Transactions involving an Acquisition and Disposal
Where a transaction involves both an acquisition and a disposal, the Exchange will apply the percentage ratios to both the acquisition and the disposal. The transaction will be classified based on the larger of the acquisition or disposal, and subject to the requirements applicable to that classification. Where a circular is required, each of the acquisition and disposal will be subject to the content requirements applicable to their respective transaction classification (Main Board Rule 14.24).
4. Aggregation of Transactions
Pursuant to Main Board Rule 14.22, the Exchange may require listed issuers to aggregate a series of transactions and treat them as if they were one transaction if they are all completed within a 12 month period or are otherwise related.
Factors which the Exchange will take into account in determining whether transactions will be aggregated include whether the transactions:
- are entered into by the listed issuer with the same party or with parties connected or otherwise associated with one another;
- involve the acquisition or disposal of securities or an interest in one particular company or group of companies;
- involve the acquisition or disposal of parts of one asset; or
- together lead to substantial involvement by the listed issuer in a business activity which did not previously form part of the listed issuer’s principal business activities.

•••••

§ TASKS FOR THIS EXERCISE:
**A)** Translate this sentence from the rules excerpt into Spanish: "The transaction will be classified based on the larger of the acquisition or disposal, and subject to the requirements applicable to that classification."
**B)** Copy the rules excerpt between "Transactions involving an" and "are otherwise related.", inclusive.
The listing comes from a different source than the rules excerpt.

§ DATA:
•••••

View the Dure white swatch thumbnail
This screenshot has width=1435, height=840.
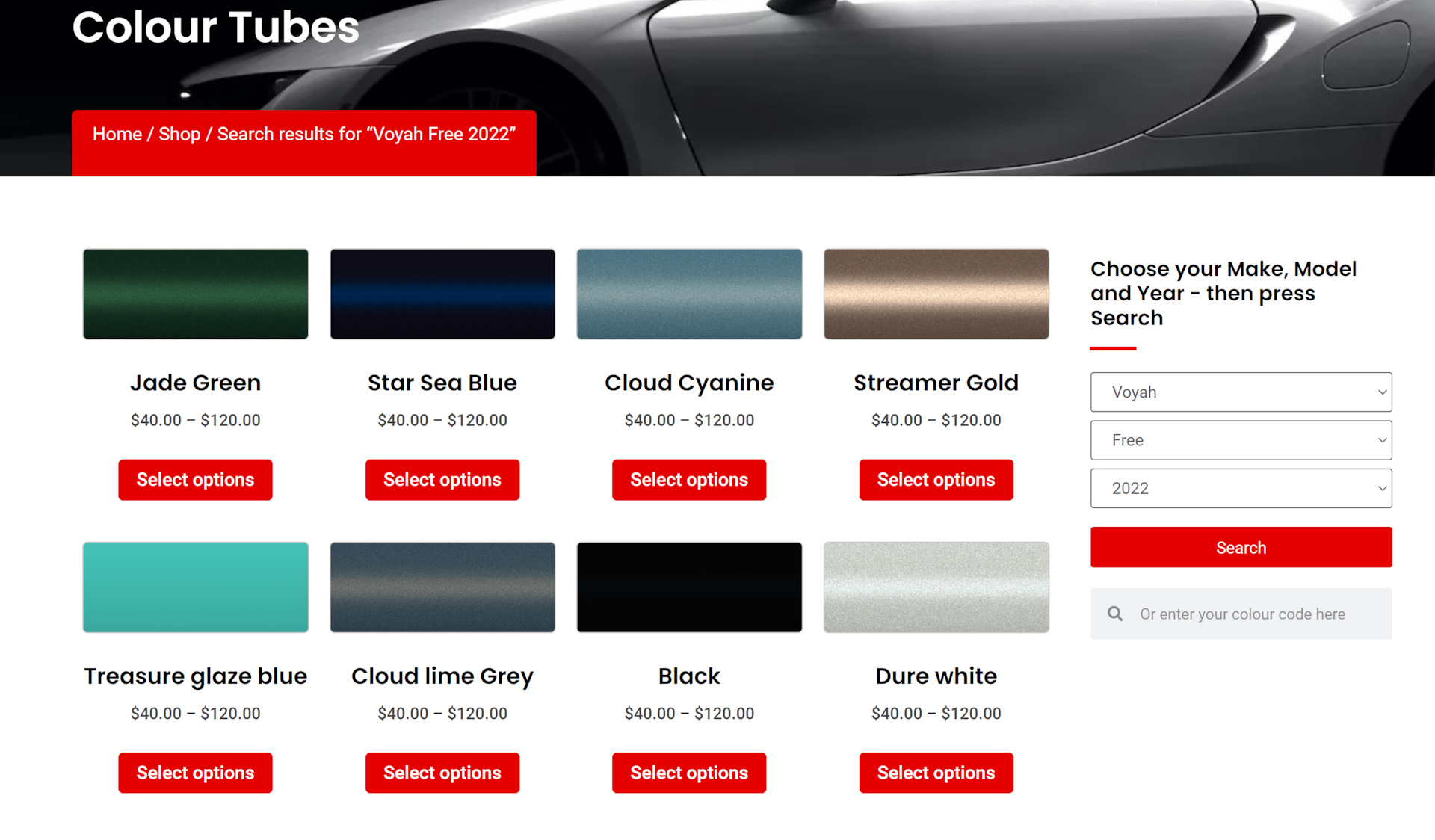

•••••

§ TASK ANSWERS:
**A)** La transacción se clasificará en función de la mayor entre la adquisición o la enajenación, y estará sujeta a los requisitos aplicables a esa clasificación.

**B)**
Transactions involving an Acquisition and Disposal
Where a transaction involves both an acquisition and a disposal, the Exchange will apply the percentage ratios to both the acquisition and the disposal. The transaction will be classified based on the larger of the acquisition or disposal, and subject to the requirements applicable to that classification. Where a circular is required, each of the acquisition and disposal will be subject to the content requirements applicable to their respective transaction classification (Main Board Rule 14.24).
4. Aggregation of Transactions
Pursuant to Main Board Rule 14.22, the Exchange may require listed issuers to aggregate a series of transactions and treat them as if they were one transaction if they are all completed within a 12 month period or are otherwise related.